>> BEGIN

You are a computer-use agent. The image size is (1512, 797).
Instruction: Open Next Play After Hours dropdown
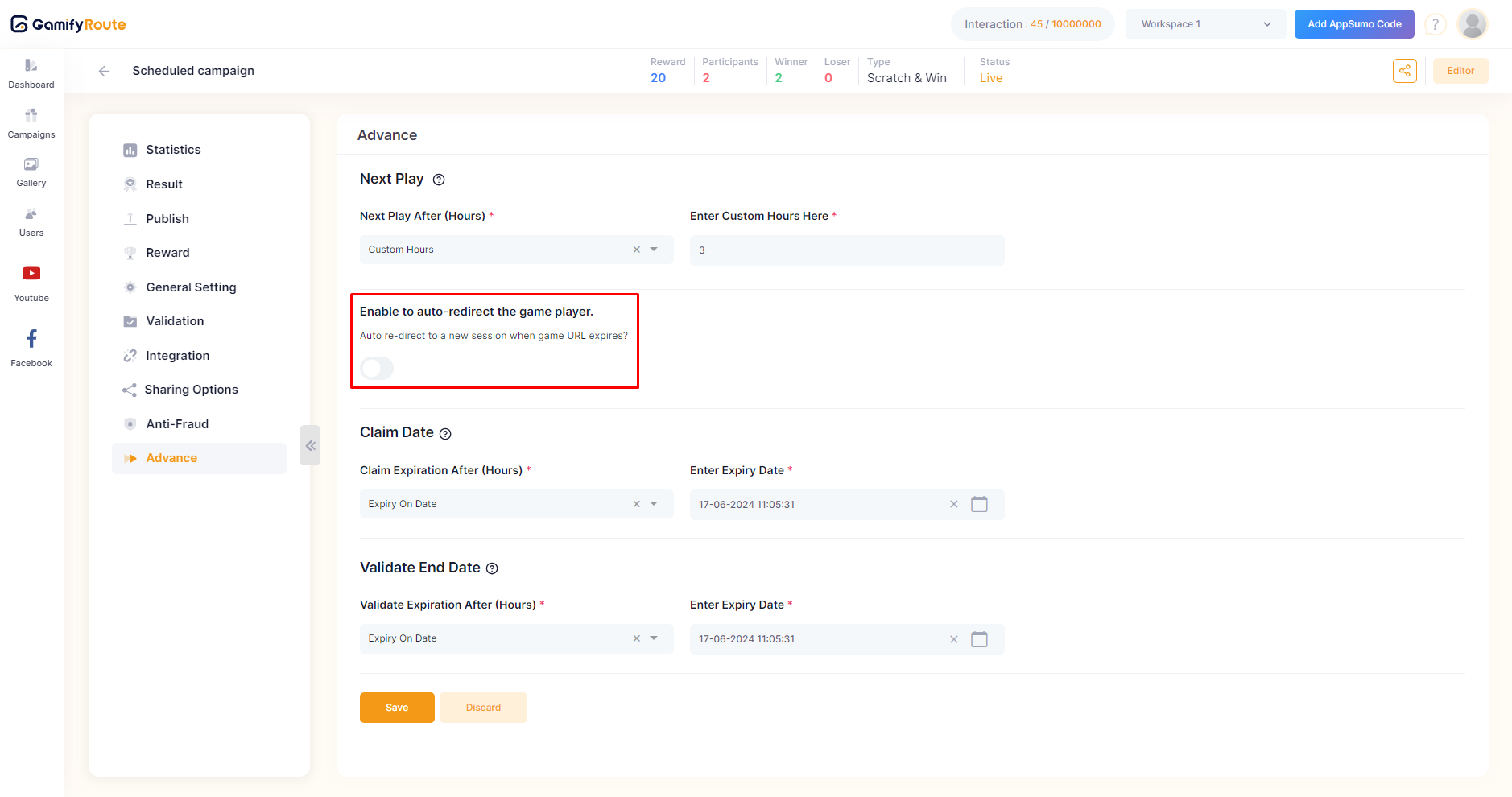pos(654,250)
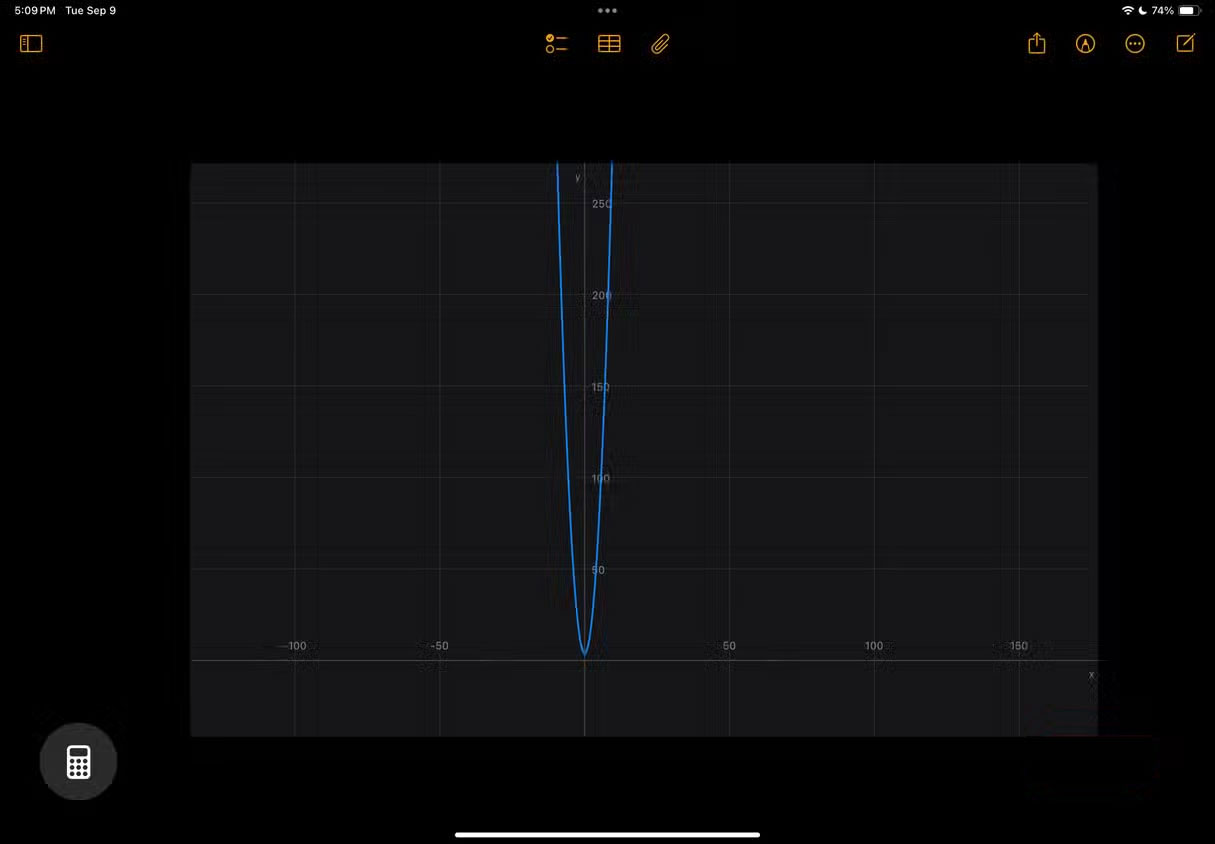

>> END
>> BEGIN

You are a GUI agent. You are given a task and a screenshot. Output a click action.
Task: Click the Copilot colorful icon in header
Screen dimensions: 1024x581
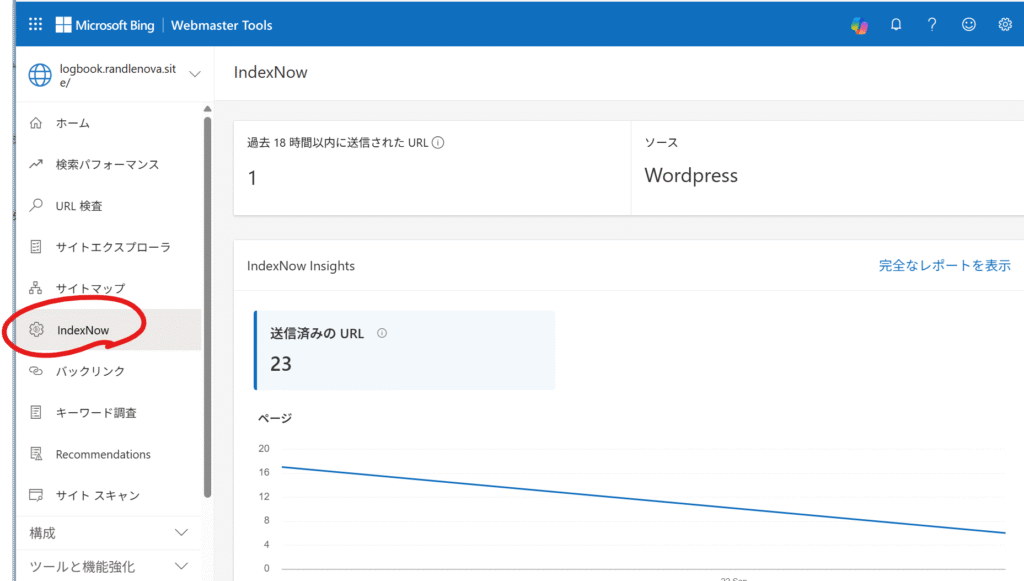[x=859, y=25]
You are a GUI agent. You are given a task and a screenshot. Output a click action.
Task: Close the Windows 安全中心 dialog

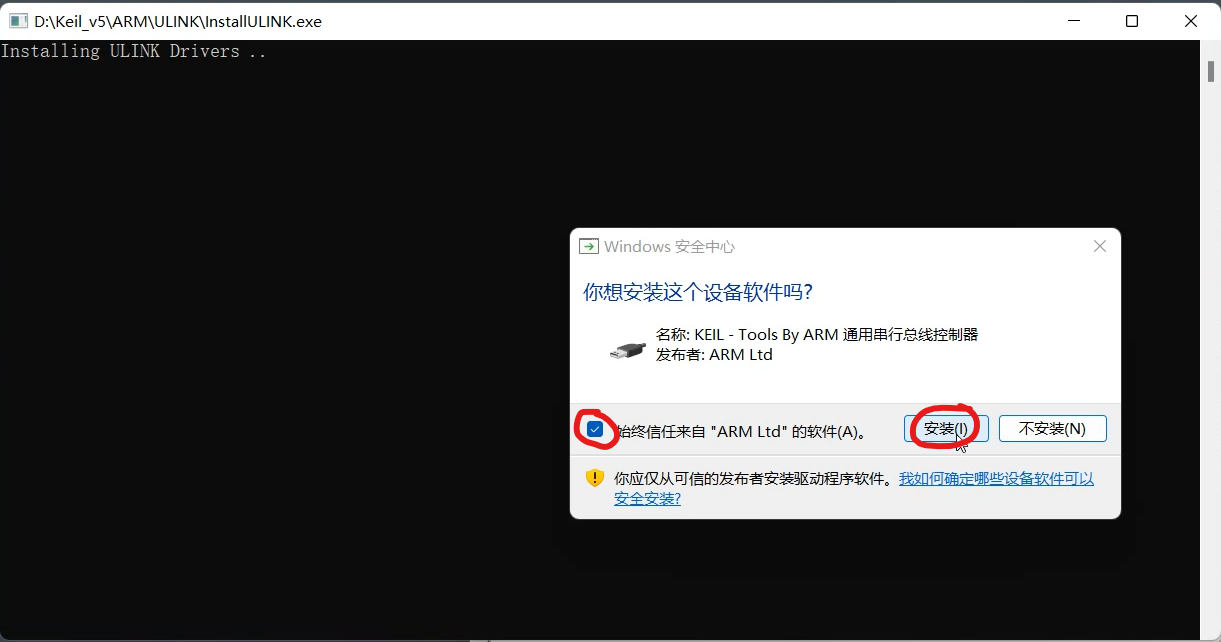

>> END

Task details:
Rewrite the lines from the one containing "You are a computer-use" through the one containing "pos(654,250)" as a Markdown table with the columns Line No. and Text. Skip any blank lines and leave the pictures out.

Expected answer:
| Line No. | Text |
|---|---|
| 1 | You are a computer-use agent. The image size is (1512, 797). |
| 2 | Instruction: Open Next Play After Hours dropdown |
| 3 | pos(654,250) |